The blanket can be cut into shapes or crumpled if you have some free-form idea in mind.

A rigidizer won’t burn off; it burns into the mold material and makes it harder. The resulting mold material will also be more brittle and should be handled with some care, ie., never pick up the mold by the edges or with a piece of glass on top.

The rigidizer can be brushed on or sprayed on. Yes, some users will soak the blanket in the rigidizer and then squeeze out the excess. (Once the rigidizer is hard, it really can’t be used, so pour out what you need and store the remainer in its bottle by squeezing out excess air and putting the whole shebang into a plastic bag.) Depending on how you are shaping the mold, you’ll want to decide on an appropriate way to dry the mold. (If you are using glass, heat to 500 very slowly to avoid thermal shocking the glass. If you are using clay, it should be dried and preferably already fired.) Avoid using anything as the pattern that cannot be heated to 500 degrees F safely.Air drying will work, but it will take days.

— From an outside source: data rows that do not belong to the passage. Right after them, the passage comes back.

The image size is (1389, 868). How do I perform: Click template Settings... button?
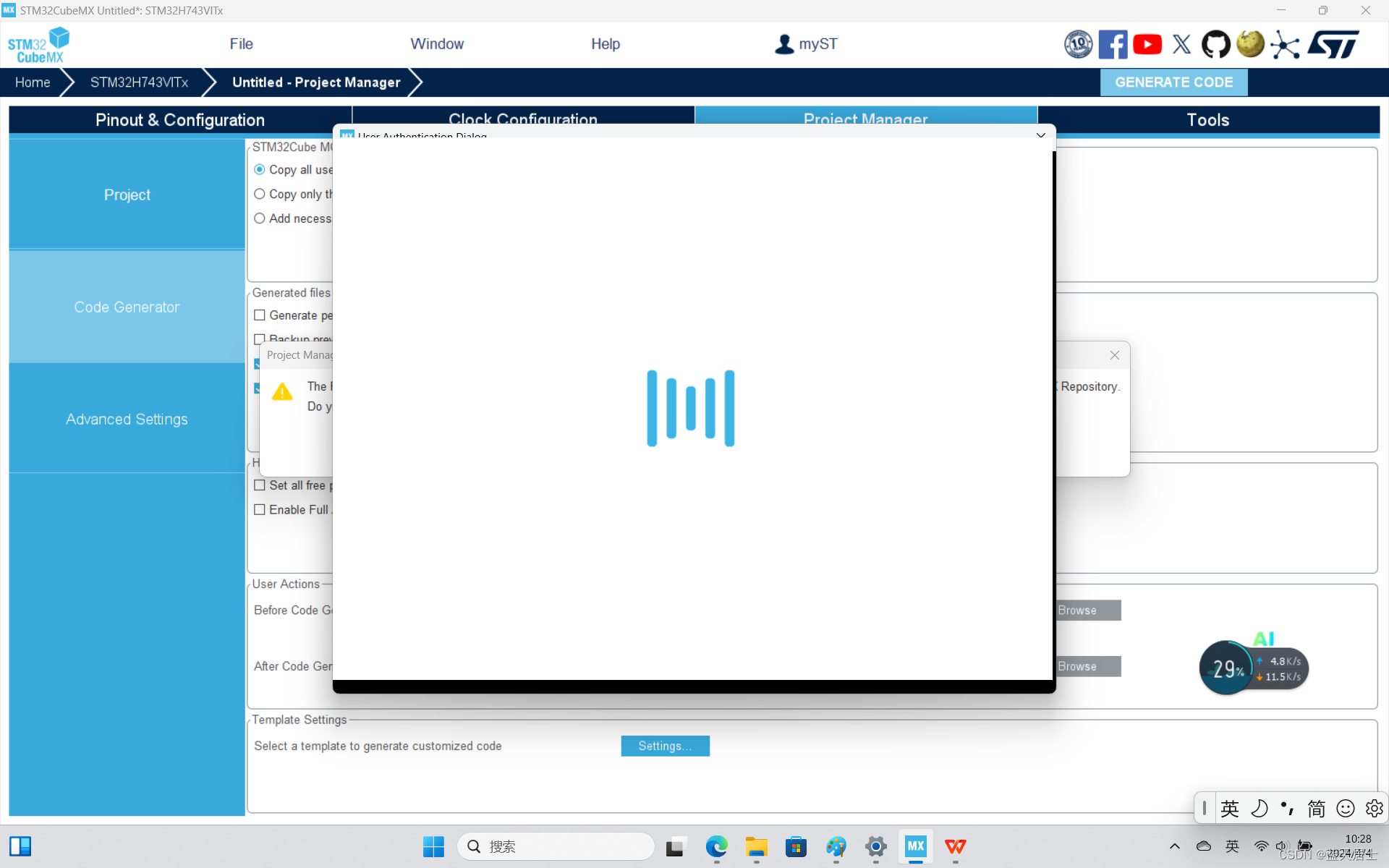click(665, 746)
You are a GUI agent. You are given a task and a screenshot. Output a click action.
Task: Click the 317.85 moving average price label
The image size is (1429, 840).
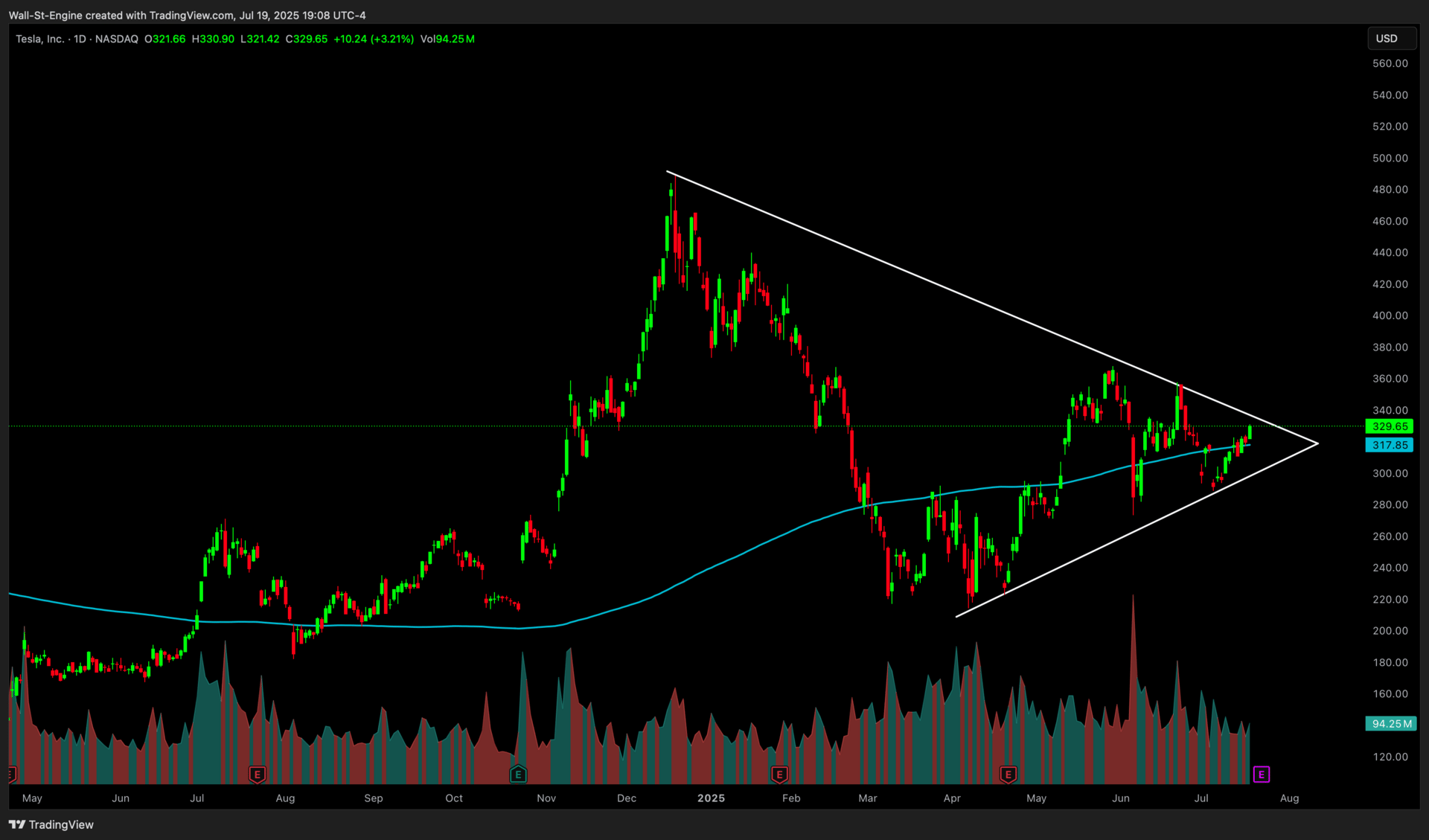[1390, 445]
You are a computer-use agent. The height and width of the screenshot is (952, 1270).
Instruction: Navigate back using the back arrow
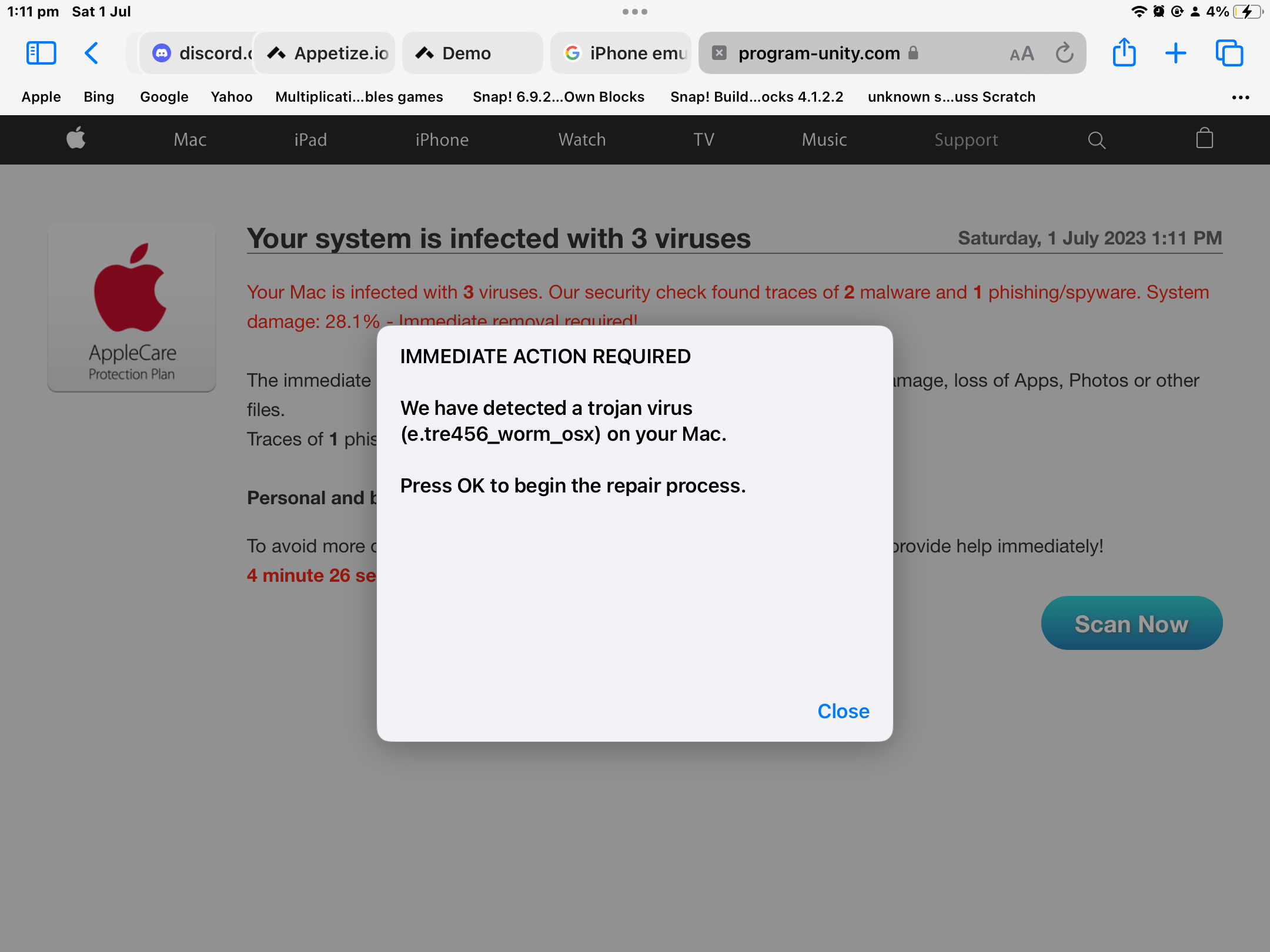pos(91,52)
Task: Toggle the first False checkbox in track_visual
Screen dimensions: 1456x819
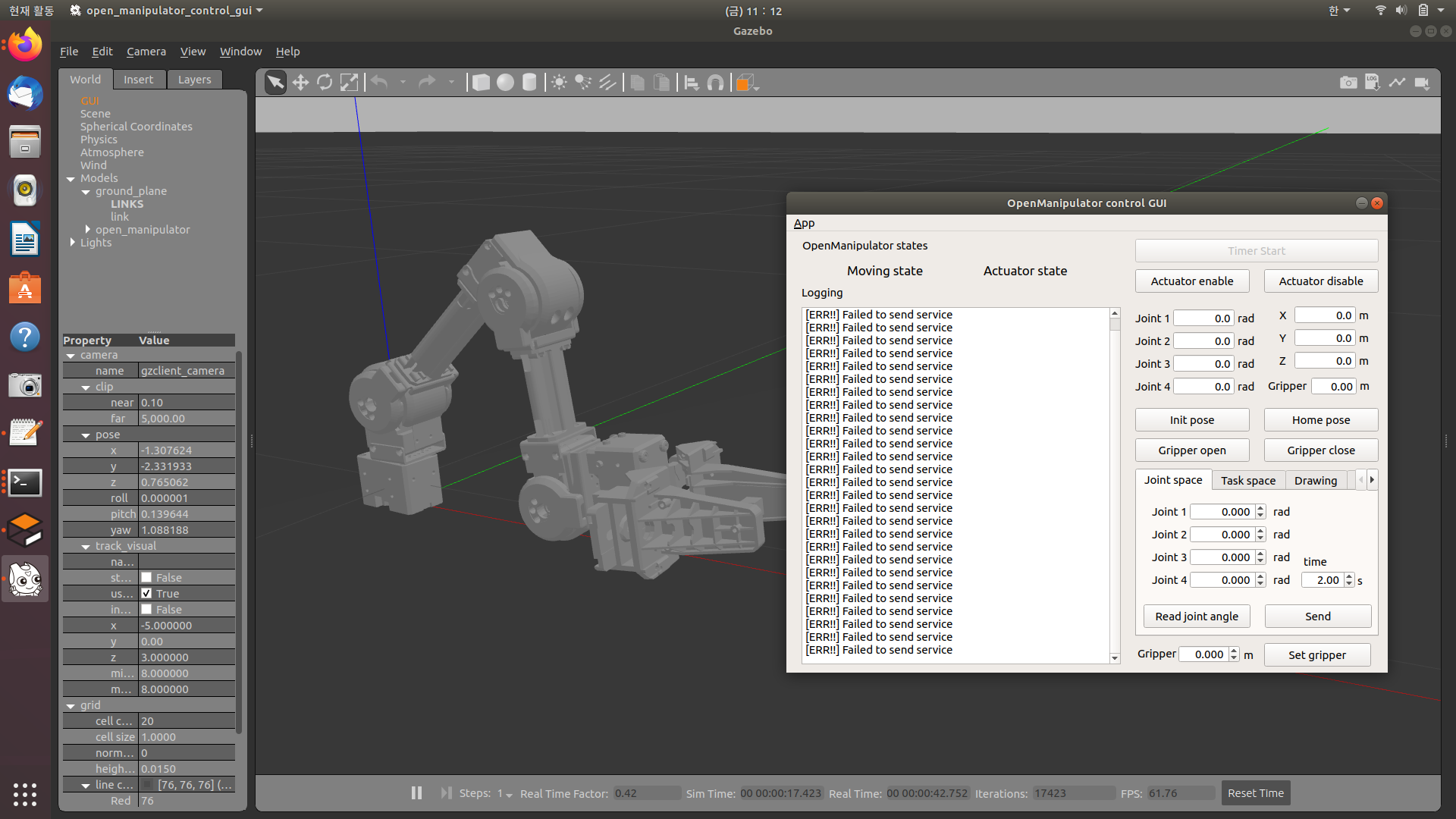Action: click(147, 578)

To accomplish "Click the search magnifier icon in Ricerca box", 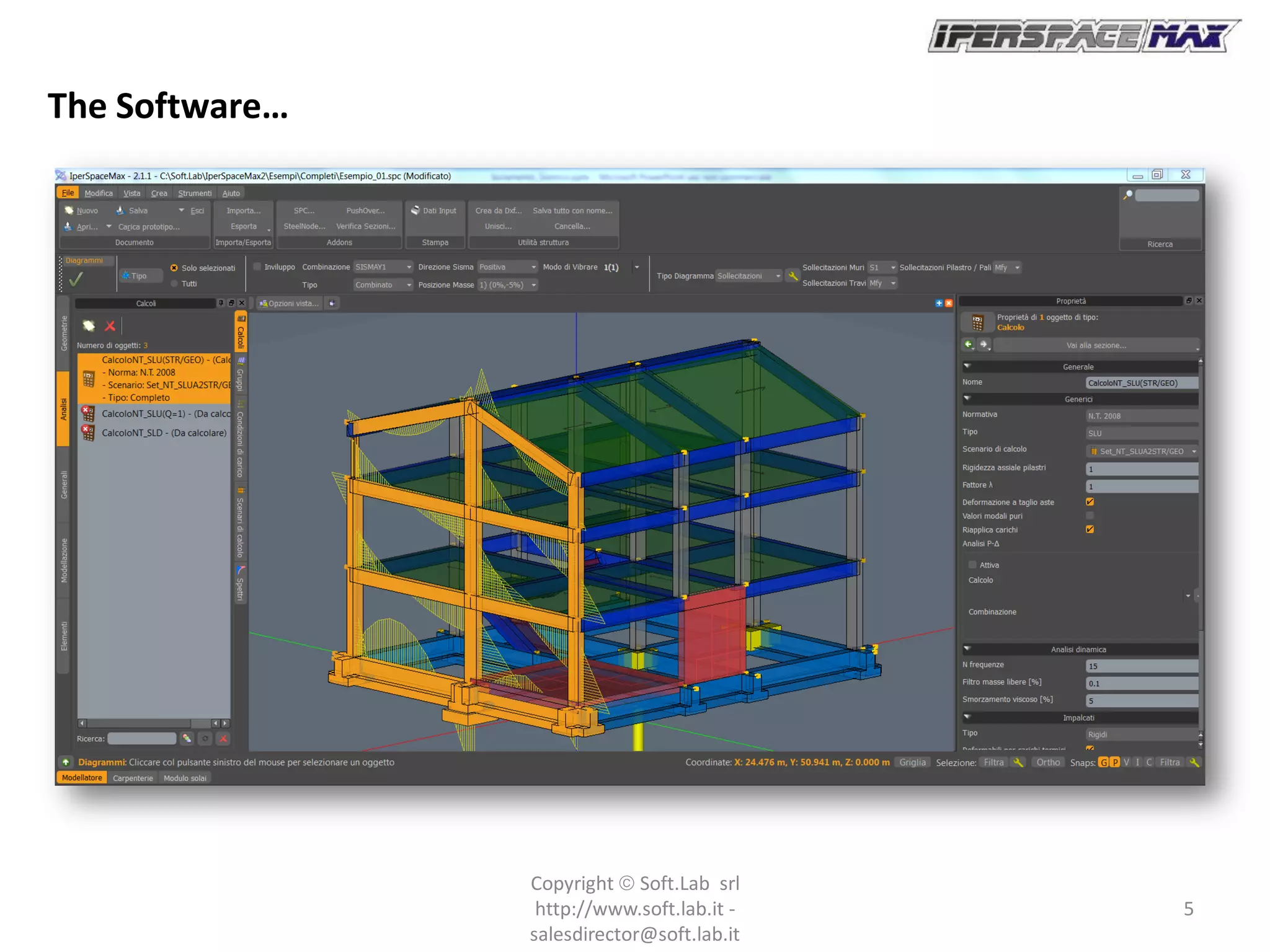I will [1128, 195].
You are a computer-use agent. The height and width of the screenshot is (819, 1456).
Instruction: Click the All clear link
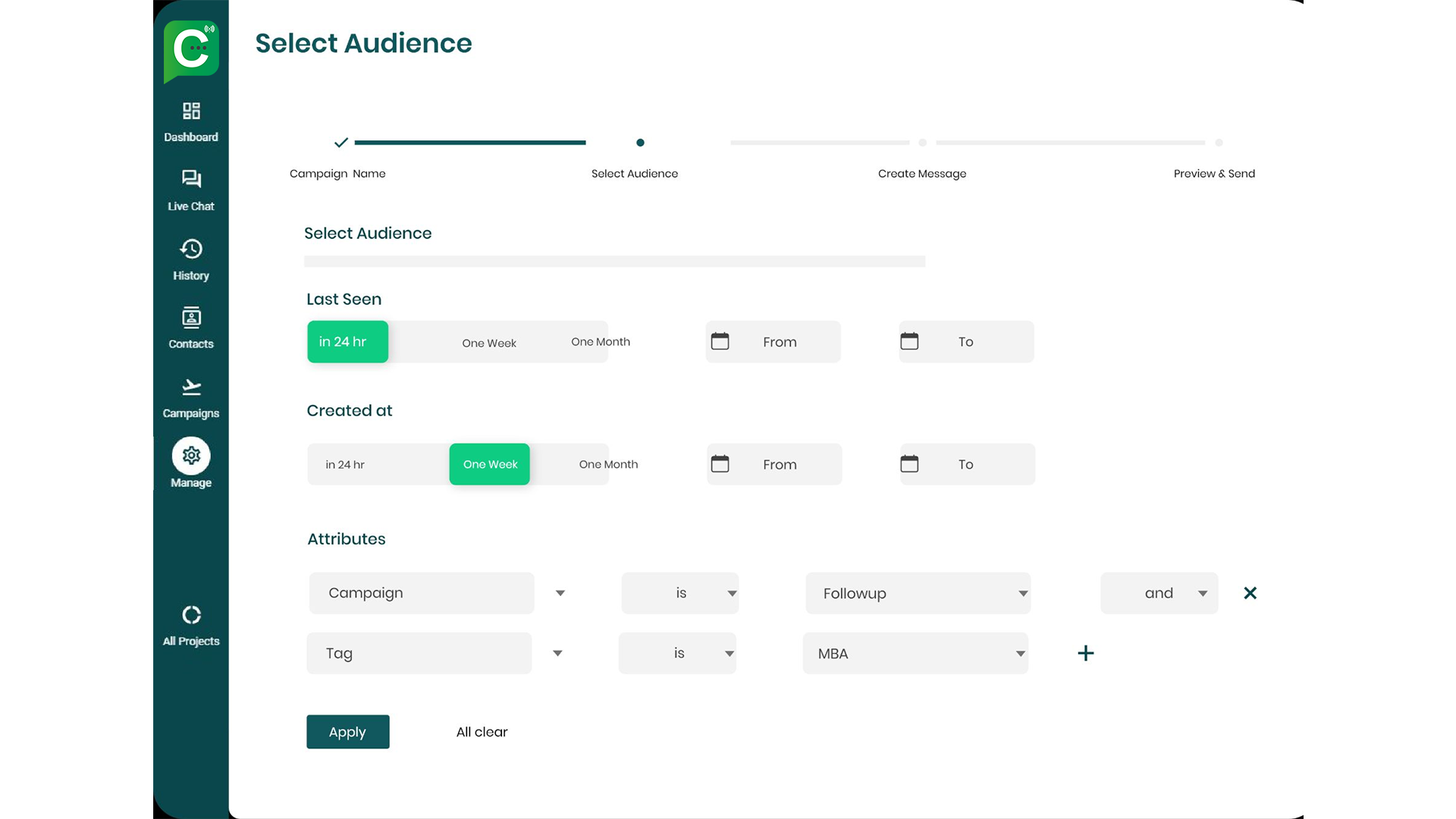[x=482, y=732]
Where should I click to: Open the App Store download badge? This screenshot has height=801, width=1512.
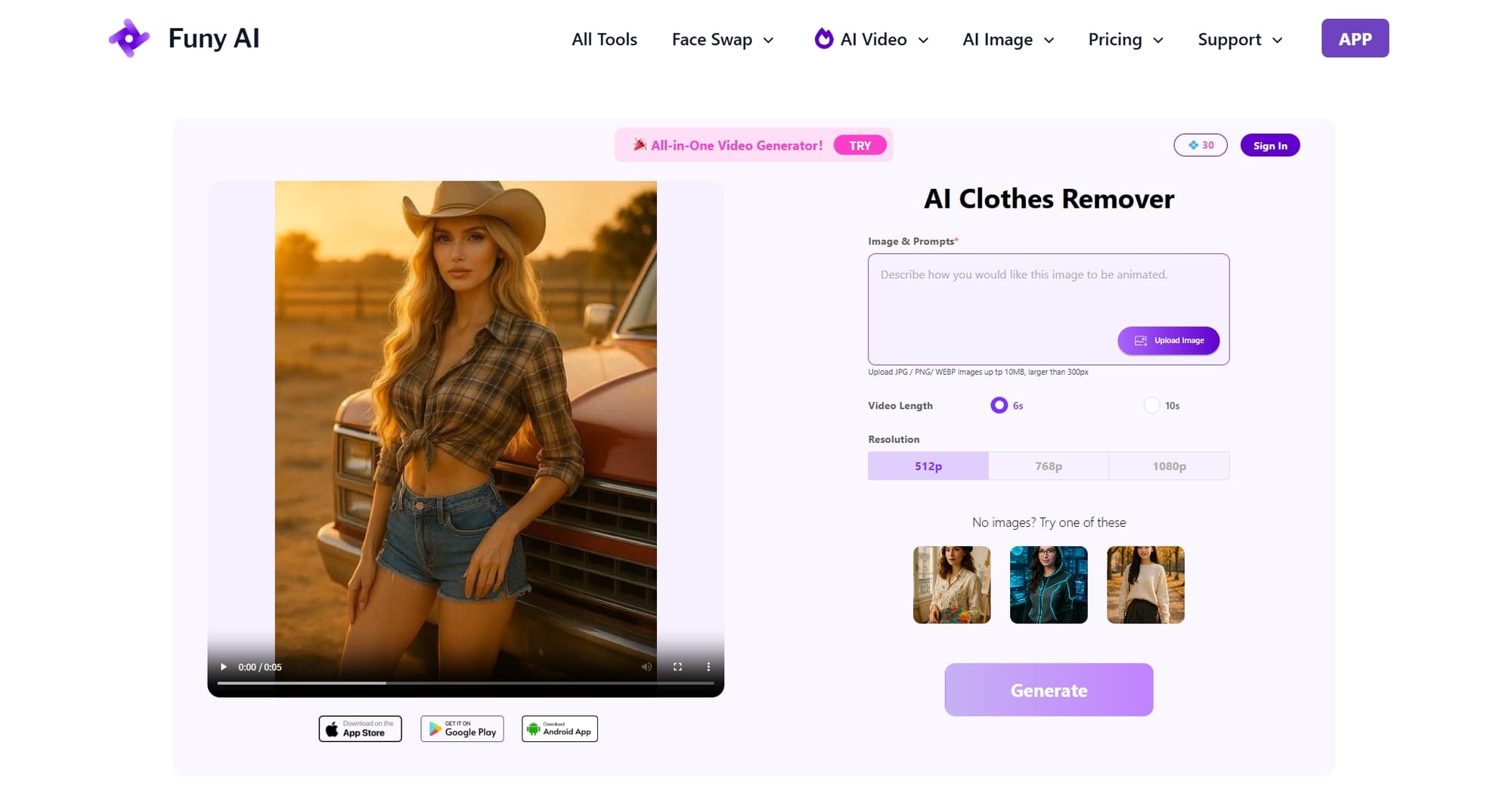point(360,728)
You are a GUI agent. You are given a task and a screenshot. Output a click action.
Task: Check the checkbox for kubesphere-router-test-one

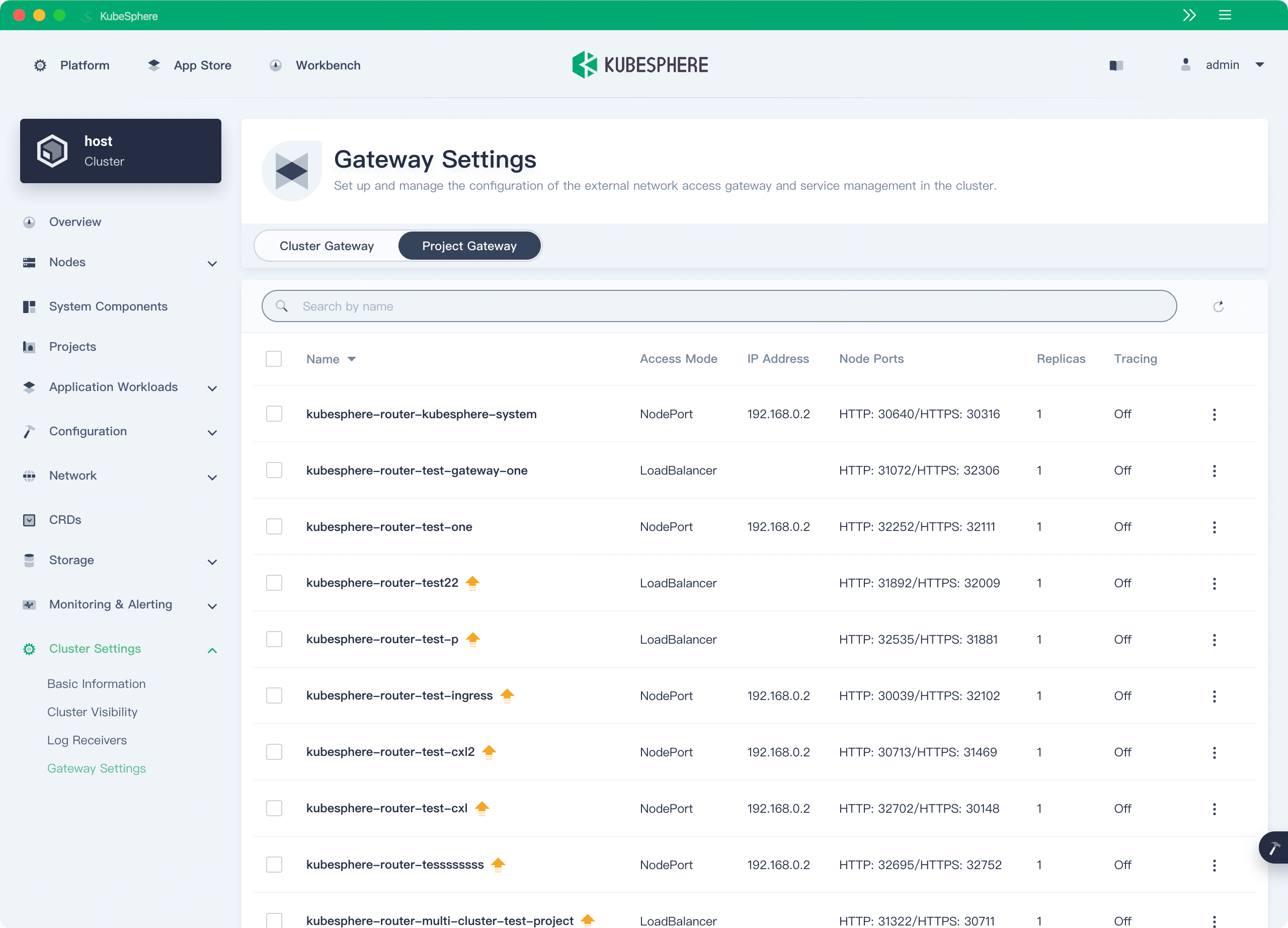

Heating to 500 degrees F makes the mold rigid and allows you to remove the pattern.  Let the mold cool down, remove the pattern and cure the mold further in a kiln at 1100 degrees F. (The mold won’t be susceptible to thermal shock, so it can go into a kiln already heated to 1100. Use tongs.)

When all the mold release and black matter has burned away and the mold looks white and clean, it is ready. The mold will not need to be annealed. It takes about 3-5 minutes of air cooling before you can handle it with your hands.

Rigidizers are collodial silica products or sodium silicate. Because it is a silica (think of it as a cousin to glass), the mold will need kiln wash.

Because fiber blankets add texture to the glass, you can sand down the high spots. Usually 100 grit sandpaper works fine. Add rigidizer and the “dust” from the sanding to any holes or dimples in the mold. Re-apply rigidizer to the sanded areas, cure the mold at 1100 degrees F again. Apply the kilnwash.


The rate of heating the kiln will depend on the complexity of the shape of the mold and the thickness of the glass. In general, you can use slumping temperature guidelines at this point for setting the kiln cycle. I would suggest that you follow the guidelines for similarly shaped molds and keep careful records.

Molds I like get their own boxes and can be used several times with careful handling.